**PROBLEMY I ZADANIA**
- 1) Streść w dwóch zdaniach zamieszczoną niżej polemikę.
- 2) Na podstawie polemiki zamieszczonej niżej odpowiedz na poniższe pytania, oznaczając odpowiedzi tak samo jak pytania.
(a) Na jakim portalu Biuro Literackie przeprowadziło ankietę?
(b) Które sformułowanie Jurzysta uznał za dowód akademickiego snobizmu?
(c) Jaki tytuł naukowy posiada Jurzysta?

**TEKST DO LEKTURY**
....
Niebezpieczeństwa krytyki antyintelektualnej
Paweł Kaczmarski
Polemika Pawła Kaczmarskiego z podsumowaniem debaty "Krytyka krytyki" autorstwa Marcina Jurzysty.
strona debaty
Krytyka krytykiRzadko to robię, ale tym razem przyznam na wstępie: tekst Marcina Jurzysty, podsumowujący ankietę przeprowadzoną przez Biuro Literackie na portalu Tawerna, mnie zmierził. I to w zupełnie fizycznym, fizjologicznym niemalże sensie – nie tylko wprowadził w stupor, ale i wywołał ciarki (z gatunku tych niemiłych), sporo grymasów i przynajmniej ze trzy bezwiedne jęki rozpaczy. Od jawnych interpretacyjnych nadużyć, przez zupełnie nietrafione analogie, aż do ledwo skrywanego seksizmu – tekst Jurzysty stanowił w gruncie rzeczy spore wyzwanie.
Zaskoczyło mnie to o tyle, że Jurzysta miał przecież podsumować ankietę, która już się odbyła, i z której treścią zawczasu się zapoznałem. Dlaczego nagle odrzuciło mnie od tekstu rekapitulującego, zbierającego, „omówieniowego”? Nie chodzi mi absolutnie o to, by odmówić toruńskiemu krytykowi prawa do komentarza i autorskiej perspektywy. Rzecz raczej w tym, że głosy, do których Jurzysta się odnosił – Staśko, Glosowitz, Rojka, Kujawy – są mi bliskie, a w tekście Jurzysty stanowią usprawiedliwienie dla stanowiska czy poglądów, z którymi zgodzić się absolutnie nie potrafię.
Co się właściwie stało?
Coś w gruncie rzeczy bardzo prostego: toruński krytyk przefiltrował te sensowne, potrzebne głosy przez pryzmat swojego antyintelektualizmu.
Antyintelektualne nastawienie widać w jego tekście od początku – pierwsze lampki ostrzegawcze zapalają się na początku drugiego akapitu, gdy Jurzysta uznaje używanie sformułowanie „ad rem” za dowód podszytego groteską akademickiego snobizmu. Zgoda, może brzmi ono dziś trochę niecodziennie, wyszło z użycia (jeśli kiedykolwiek do niego weszło), ale – naprawdę? Czy to aby nie przesada?
Tropienie „intelektualnych snobów” po tego rodzaju frazach nigdy nie wróży nic dobrego.
Jurzysta czerpie dalej wyraźną retoryczną przyjemność z opisywania krytyki literackiej za pomocą metafor, które uznaje – jak rozumiem – za wyjątkowo kolokwialne, za prowokacyjnie wręcz przyziemne. Mamy więc zestawienie „krytyk a hydraulik”, „krytyk a Batman”, „krytyk a zupa Romana” (tutaj – przyznaję – pomógł Google), wreszcie „krytyk jako eunuch” (mimo renomy oryginalnego autora tej analogii, sto lat później trudno uznać ją za cokolwiek więcej niż krytycznoliteracki odpowiednik dowcipów w stylu bawarskim). W końcu, komentując moją ankietową odpowiedź, Jurzysta wprost przyznaje się do nastawienia antyakademickiego i antyintelektualnego (uprzedzając – można być antyakademicko nastawionym akademikiem, to nic nowego; tytuł doktora Jurzysty przed tym na pewno nie broni).
....
**DANE ŹRÓDŁOWE**
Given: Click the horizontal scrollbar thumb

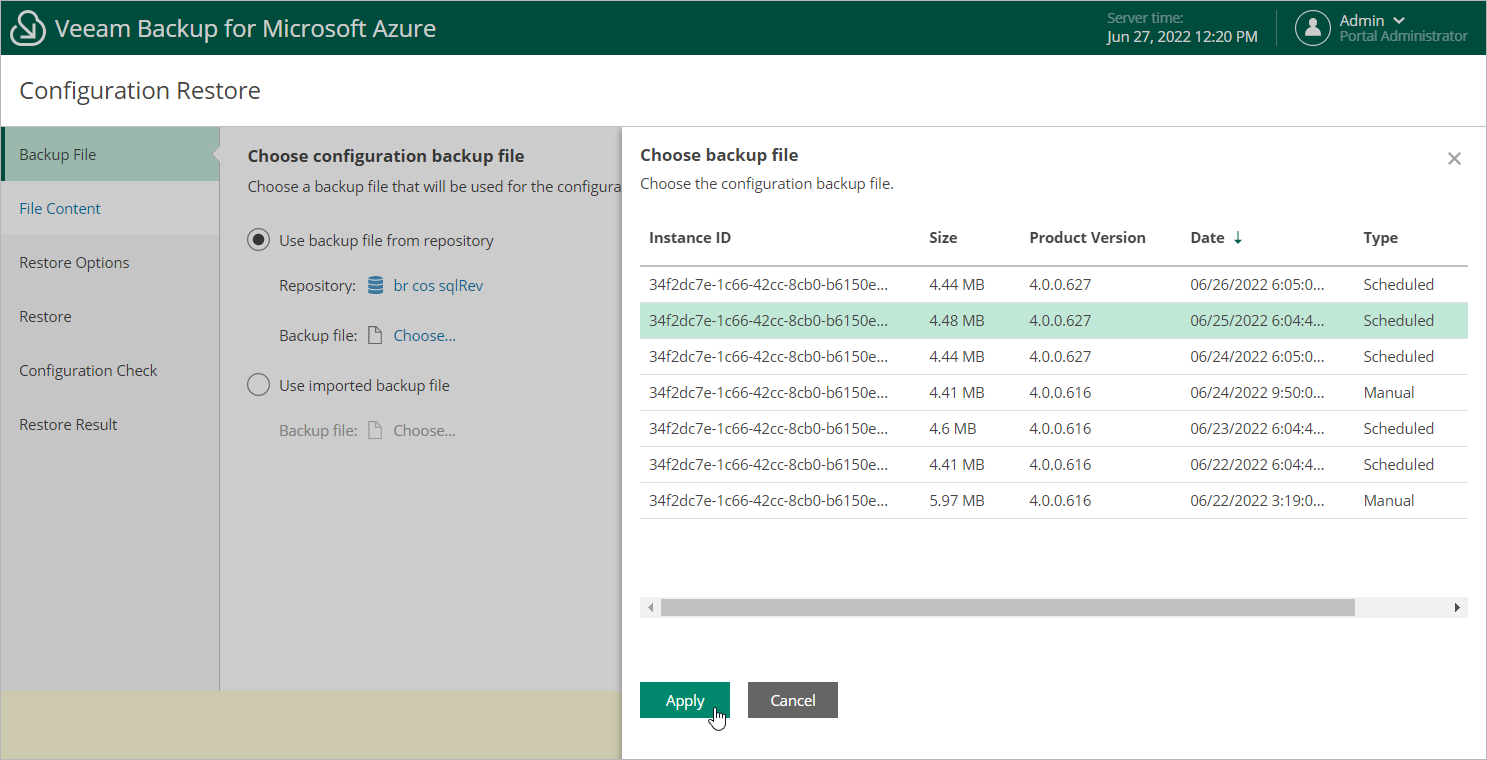Looking at the screenshot, I should [1007, 608].
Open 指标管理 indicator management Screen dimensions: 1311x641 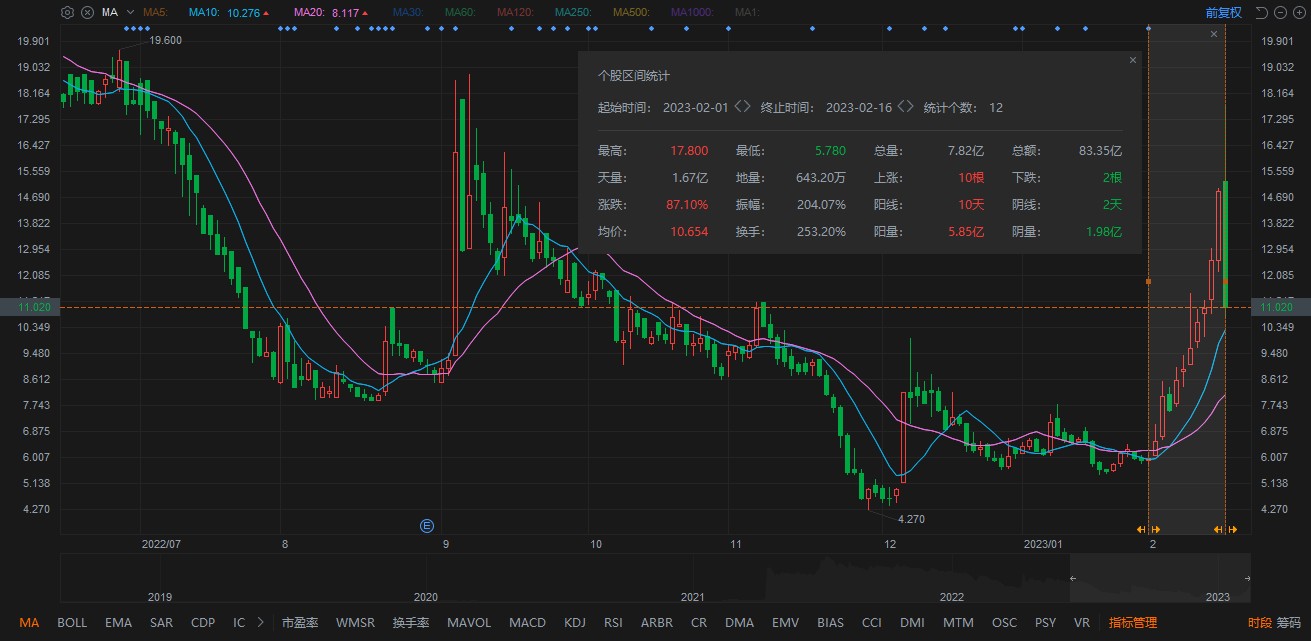tap(1133, 622)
....
**ROZWIĄZANIA ZADAŃ**
- 1) Paweł Kaczmarski polemizuje z tekstem Marcina Jurzysty podsumowującym ankietę Biura Literackiego na portalu Tawerna i przyznaje, że tekst ten go zmierził, ponieważ bliskie mu głosy posłużyły w nim za usprawiedliwienie poglądów, z którymi nie potrafi się zgodzić. Według autora Jurzysta przefiltrował te głosy przez pryzmat swojego antyintelektualizmu, co widać w uznaniu zwrotu „ad rem” za dowód akademickiego snobizmu, w kolokwialnych metaforach opisujących krytyka oraz w otwartym przyznaniu się do nastawienia antyakademickiego i antyintelektualnego.

- 2)
(a) Na portalu Tawerna.
(b) Sformułowanie „ad rem”.
(c) Tytuł doktora.